Fully conscious, therefore, at the beginning of his ministry in the Church of Rome, which Peter bathed with his blood, his present Successor aims, as a primary commitment, to work without sparing energies for the reconstitution of the full and visible unity of all the followers of Christ. This is his ambition, this is his imperative duty. He is aware that for this, manifestations of good sentiments are not enough. There must be concrete gestures that penetrate spirits and move consciences, leading each one to that interior conversion that is the presupposition of all progress on the path of ecumenism.
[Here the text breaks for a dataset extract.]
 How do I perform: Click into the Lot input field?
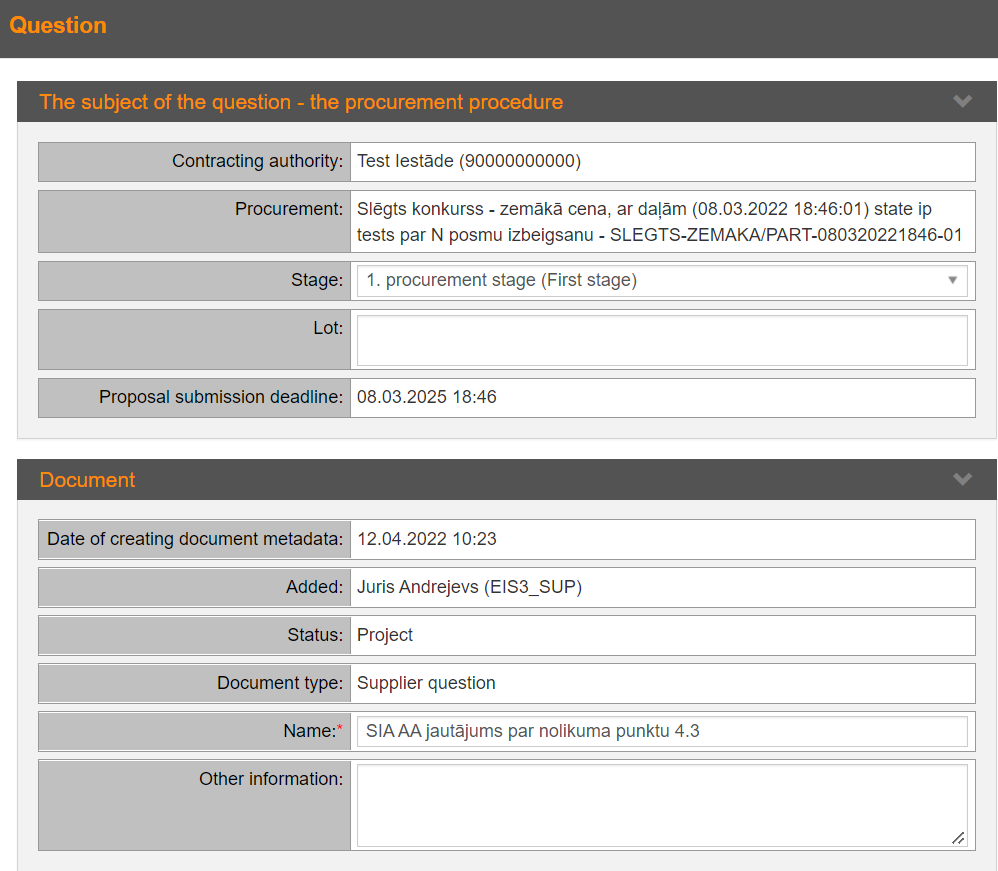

There is a very obvious implication here of the supremacy and pastoral duty the Pope possesses not only over Catholics, but over all Christians. While speaking in a relatively gentle way about this, notice the emphasis on the word "conversion". Not your usual ecumenical lingo, eh?


The Church of today must revive in herself consciousness of the task to propose again to the world the voice of him who said: "I am the light of the world; he who follows me will not walk in darkness, but will have the light of life" (John 8:12). In undertaking his ministry, the new Pope knows that his task is to make the light of Christ shine before the men and women of today, not his own light but that of Christ.


This tone is consistent in all his words: he will set an example for all men of all faiths and those without faith of fidelity to Christ and obedience to His will, not his own. That will be the unifying theme of Papacy, both internally (reform toward orthodoxy) and externally (a light to the world, not a handkerchief).

As others have noted, this does not put him at odds with John Paul II -- in fact, I suspect it is what our late Holy Father wanted in his successor -- but it continues the latter's legacy with a distinct focus of energy.

The Future of the Liturgy

Today I came accross these remarks of then Cardinal Ratzinger regarding the divine liturgy, which seem to outline a certain vision that, God willing, he may seek to advance as Pope:


First, the [Second Vatican] Council did not itself reform the liturgical books; it ordered their revision and, to that end, set forth certain fundamental rules. Above all, the Council gave a definition of what the liturgy is, and this definition gives a criterion which holds for every liturgical celebration. If one wished to hold these essential rules in disdain and if one wished to set to one side the "normae generales" found in paragraphs 34-36 of the Constitution De Sacra Liturgia -- then yes, one would be violating the obedience due to the Council. It is therefore in accordance with these criteria that one must judge liturgical celebrations, whether they be according to the old books or according to the new. . . .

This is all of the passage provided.